**WHAT THE TASK ASKS**
Of the material below, the lines to be retyped are those from the line containing "Identify the click" through the line containing "Roof and Exterior (66, 1027)", inclusive; reproduce them exactly.

**DATASET ENTRIES**
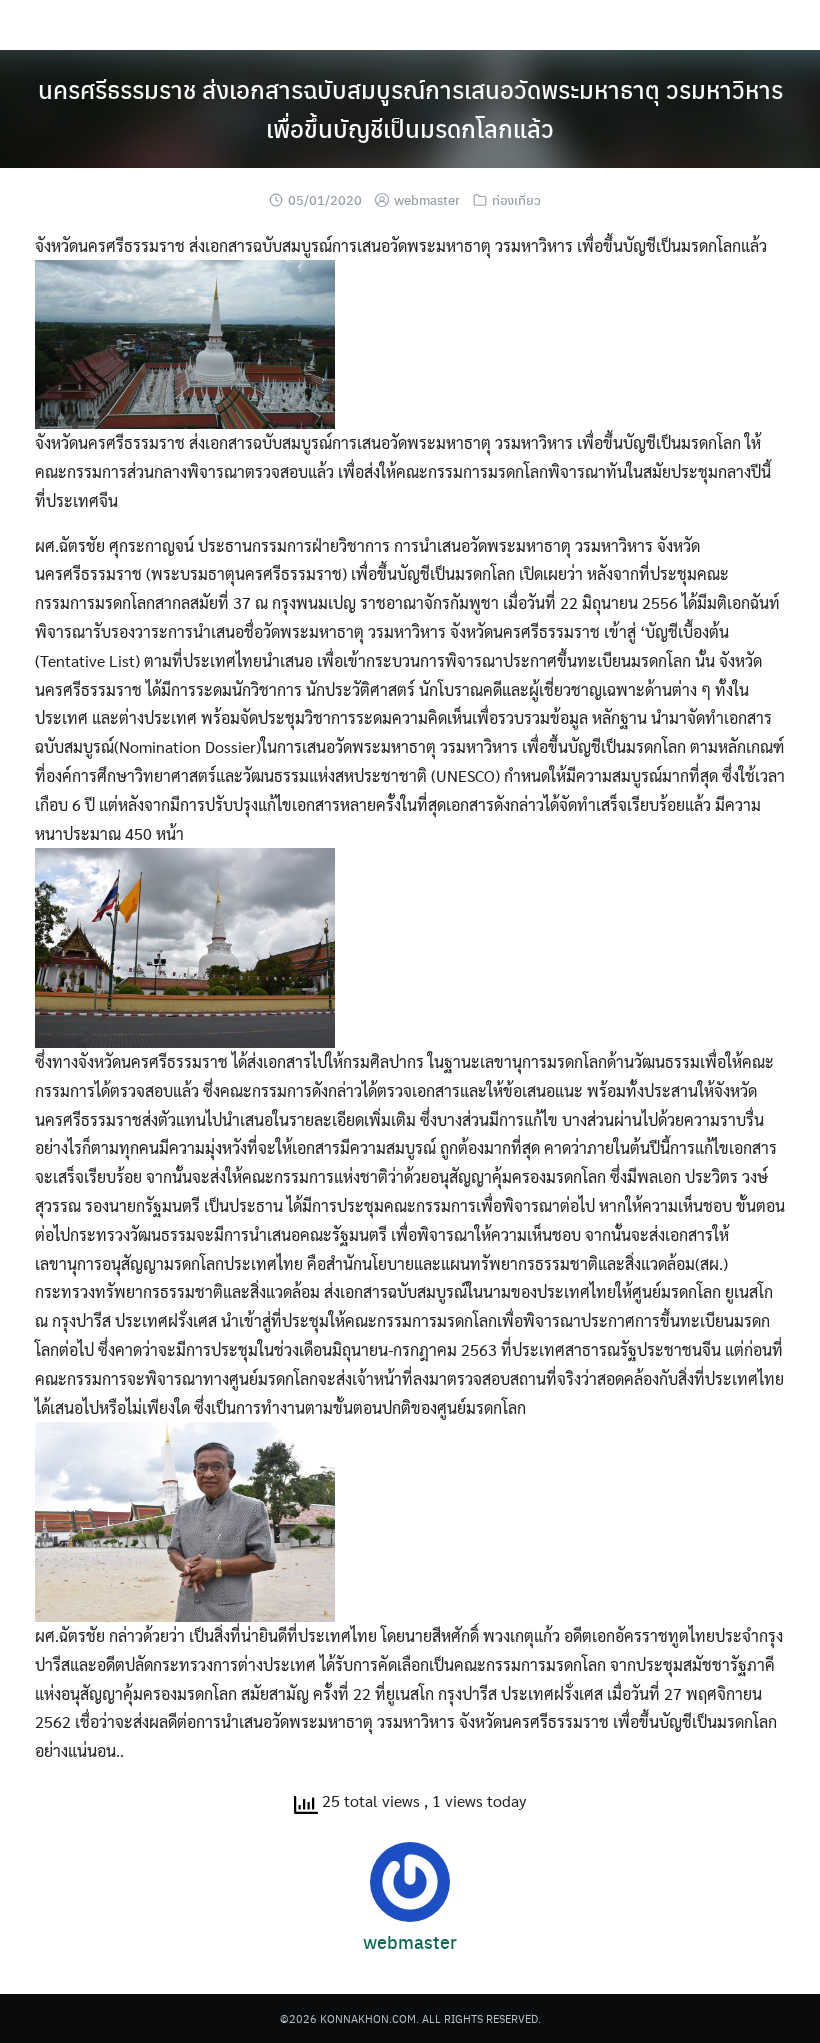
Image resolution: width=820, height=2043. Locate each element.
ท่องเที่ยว (516, 199)
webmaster (427, 199)
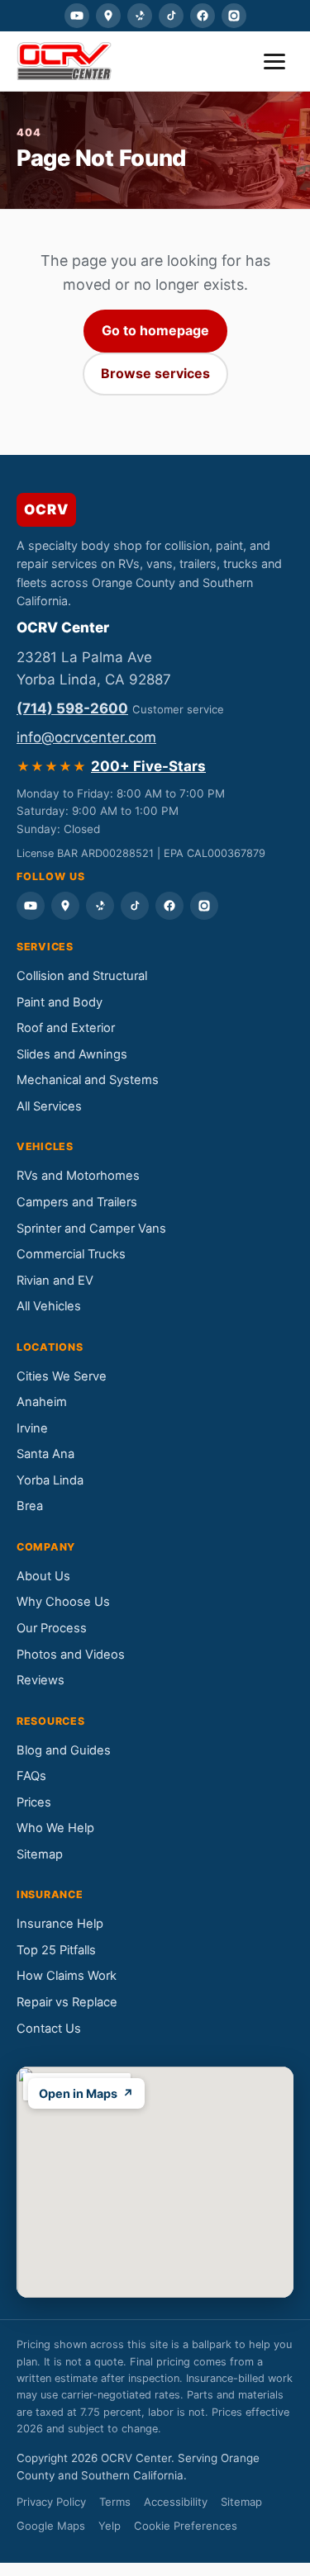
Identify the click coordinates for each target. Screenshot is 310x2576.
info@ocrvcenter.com (86, 737)
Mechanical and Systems (88, 1080)
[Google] (108, 15)
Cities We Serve (62, 1376)
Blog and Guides (64, 1750)
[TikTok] (171, 15)
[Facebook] (202, 15)
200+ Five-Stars (148, 766)
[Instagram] (234, 15)
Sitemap (40, 1854)
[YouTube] (76, 15)
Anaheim (42, 1402)
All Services (49, 1106)
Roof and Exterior (66, 1027)
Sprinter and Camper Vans (91, 1228)
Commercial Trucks (71, 1254)
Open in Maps (86, 2093)
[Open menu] (274, 61)
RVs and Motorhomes (78, 1175)
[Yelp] (139, 15)
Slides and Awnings (72, 1054)
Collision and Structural (82, 975)
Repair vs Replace (67, 2002)
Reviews (40, 1680)
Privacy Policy (51, 2501)
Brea (30, 1506)
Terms (115, 2501)
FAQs (31, 1776)
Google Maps (51, 2525)
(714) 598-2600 (72, 708)
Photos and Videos (71, 1654)
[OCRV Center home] (64, 61)
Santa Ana (45, 1454)
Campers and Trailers (77, 1202)
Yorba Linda (50, 1480)
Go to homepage (155, 330)
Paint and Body (60, 1002)
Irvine (32, 1428)
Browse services (155, 373)
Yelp (109, 2525)
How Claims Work (67, 1975)
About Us (43, 1576)
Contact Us (49, 2028)
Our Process (52, 1628)
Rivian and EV (55, 1280)
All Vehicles (49, 1306)
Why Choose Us (63, 1601)
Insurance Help (60, 1923)
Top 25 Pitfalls (56, 1950)
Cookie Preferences (185, 2525)
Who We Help (55, 1828)
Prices (34, 1802)
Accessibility (175, 2501)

**RESPONSE TO THE TASK**
Identify the click coordinates for each target. Screenshot is 310x2576.
info@ocrvcenter.com (86, 737)
Mechanical and Systems (88, 1080)
[Google] (108, 15)
Cities We Serve (62, 1376)
Blog and Guides (64, 1750)
[TikTok] (171, 15)
[Facebook] (202, 15)
200+ Five-Stars (148, 766)
[Instagram] (234, 15)
Sitemap (40, 1854)
[YouTube] (76, 15)
Anaheim (42, 1402)
All Services (49, 1106)
Roof and Exterior (66, 1027)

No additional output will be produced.